If there’s one thing about this movie we wish weren’t true, it’s the amount of physical abuse Turner endured at the hands of her boyfriend-turned-husband in the nearly two decades they were together. Indeed, the scenes depicting domestic violence are easily the most harrowing in the film, as their tempestuous relationship has come to define their time together in the eyes of the world. While Ike would later downplay the severity of his actions, it’s hard to argue with the plethora of substantiated evidence supporting Tina’s claims. According to Tina, it got so bad, that sometimes after beating her Ike would order her to the bedroom, which was, “like rape.” If there’s anything Tina’s time with Ike proves, though, it’s that she’s a strong survivor.

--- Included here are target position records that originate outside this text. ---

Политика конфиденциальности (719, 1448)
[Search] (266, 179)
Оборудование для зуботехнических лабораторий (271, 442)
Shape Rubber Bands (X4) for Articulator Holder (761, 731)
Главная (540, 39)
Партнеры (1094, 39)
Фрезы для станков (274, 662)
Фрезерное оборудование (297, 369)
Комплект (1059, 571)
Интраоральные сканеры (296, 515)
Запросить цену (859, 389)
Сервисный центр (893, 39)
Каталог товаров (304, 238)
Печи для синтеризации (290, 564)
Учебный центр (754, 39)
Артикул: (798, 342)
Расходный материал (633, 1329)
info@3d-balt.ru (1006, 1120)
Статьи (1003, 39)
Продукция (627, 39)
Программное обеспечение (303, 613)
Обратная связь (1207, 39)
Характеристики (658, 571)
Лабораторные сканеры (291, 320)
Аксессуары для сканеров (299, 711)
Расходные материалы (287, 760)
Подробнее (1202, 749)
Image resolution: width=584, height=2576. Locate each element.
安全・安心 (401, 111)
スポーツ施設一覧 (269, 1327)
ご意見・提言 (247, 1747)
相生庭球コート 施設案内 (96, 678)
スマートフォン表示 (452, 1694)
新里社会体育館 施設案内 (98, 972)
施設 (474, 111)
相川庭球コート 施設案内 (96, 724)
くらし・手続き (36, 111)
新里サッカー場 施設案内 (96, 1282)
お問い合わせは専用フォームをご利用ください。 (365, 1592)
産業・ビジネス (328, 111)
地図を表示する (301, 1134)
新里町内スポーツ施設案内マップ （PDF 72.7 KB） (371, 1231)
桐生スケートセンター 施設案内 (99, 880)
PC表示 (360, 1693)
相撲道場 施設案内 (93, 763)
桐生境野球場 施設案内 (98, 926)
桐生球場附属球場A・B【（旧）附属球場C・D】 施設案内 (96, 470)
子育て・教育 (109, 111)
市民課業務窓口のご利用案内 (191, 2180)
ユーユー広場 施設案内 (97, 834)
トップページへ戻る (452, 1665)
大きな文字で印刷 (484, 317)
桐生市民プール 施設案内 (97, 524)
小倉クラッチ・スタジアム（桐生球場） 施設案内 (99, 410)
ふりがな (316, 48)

#2: Tina’s Firstborn Was Ike’s Son
Wrong


Let’s go back to that hospital scene for a minute. In it, we see Tina give birth to her firstborn by Ike, only the movie fails to mention that Tina already had a son before she and Ike had one together. Completely omitted from the film is the presence of Kings of Rhythm saxophonist Raymond Hill, with whom Tina dated prior to her relationship with Ike. Together they begat Raymond Craig Hill in 1958, who would be renamed Craig Raymond Turner when Ike adopted him in 1962. Though Ike and Tina would raise four boys together, they only had one together biologically, Ronald Renelle Turner, born in 1960.

#1: Tina Left Ike
Right


This is the part of the film where it turns from a story of victimhood into a story of empowerment. Just as seen on screen, the last straw came in 1976 when Tina and Ike got into a violent altercation in a limousine while in Dallas on tour. Upon arriving at their hotel, Tina left her husband with nothing on her but thirty-six cents and a Mobil credit card. It was only a few weeks later that she would file for divorce, citing irreconcilable differences. While she retained a little more from her marriage than the divorce court scene would suggest, she did keep full ownership of her stage name, which she most certainly earned and continues to do justice to to this day.